Furthermore, almost 48% of the interviewees agree that education should be the top priority of the government, and 73% percent claim that they will vote for the party that can ensure that each child receives quality education.
The data collected indicates that the PML-N is considered most likely to make significant strides in education, because of which it may be strengthening its vote bank by the day.
PML-N is followed by the PPP and the PTI. Only 2% of the respondents think positively of Jamaat-e-Islami’s educational vision, and even less for that of the Pakistan Muslim League-Functional.
However, the survey shows that people still deeply distrust politicians.
More than half of those interviewed believe that politicians will not live up to the spirit of their manifestos, and 68% hold the government solely responsible for the abysmal state of education.

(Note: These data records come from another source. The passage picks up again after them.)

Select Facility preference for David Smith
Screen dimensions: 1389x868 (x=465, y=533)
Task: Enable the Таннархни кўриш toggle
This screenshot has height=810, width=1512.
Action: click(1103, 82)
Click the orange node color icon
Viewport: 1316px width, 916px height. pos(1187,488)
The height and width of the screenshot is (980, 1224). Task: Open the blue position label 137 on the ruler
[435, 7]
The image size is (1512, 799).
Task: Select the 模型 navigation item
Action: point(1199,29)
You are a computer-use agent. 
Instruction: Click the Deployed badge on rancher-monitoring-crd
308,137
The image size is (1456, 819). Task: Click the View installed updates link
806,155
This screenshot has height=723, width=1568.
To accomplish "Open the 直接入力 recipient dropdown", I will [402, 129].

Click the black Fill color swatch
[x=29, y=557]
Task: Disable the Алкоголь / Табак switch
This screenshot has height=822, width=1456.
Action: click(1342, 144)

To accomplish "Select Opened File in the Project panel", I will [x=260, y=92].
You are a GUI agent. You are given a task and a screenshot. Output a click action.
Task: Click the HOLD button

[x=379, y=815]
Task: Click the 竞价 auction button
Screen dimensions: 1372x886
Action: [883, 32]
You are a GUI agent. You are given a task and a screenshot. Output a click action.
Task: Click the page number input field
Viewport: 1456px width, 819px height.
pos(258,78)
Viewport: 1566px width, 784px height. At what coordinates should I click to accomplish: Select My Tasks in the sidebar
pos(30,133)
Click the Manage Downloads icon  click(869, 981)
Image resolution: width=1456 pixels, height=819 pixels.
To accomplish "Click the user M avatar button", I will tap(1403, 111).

Unfortunately, this harsh trust deficit is not unfounded. According to the report, most Pakistanis are aware that the nation spends far less than India on education, and a large chunk of the population has been exposed to the inefficiency of the government school system.
The survey also reveals that many people are not aware of their constitutional rights. While Pakistan’s constitution guarantees a free education to each child aged 5-16, only 6% of the people surveyed were aware of this.
Published in The Express Tribune, April 28th, 2013.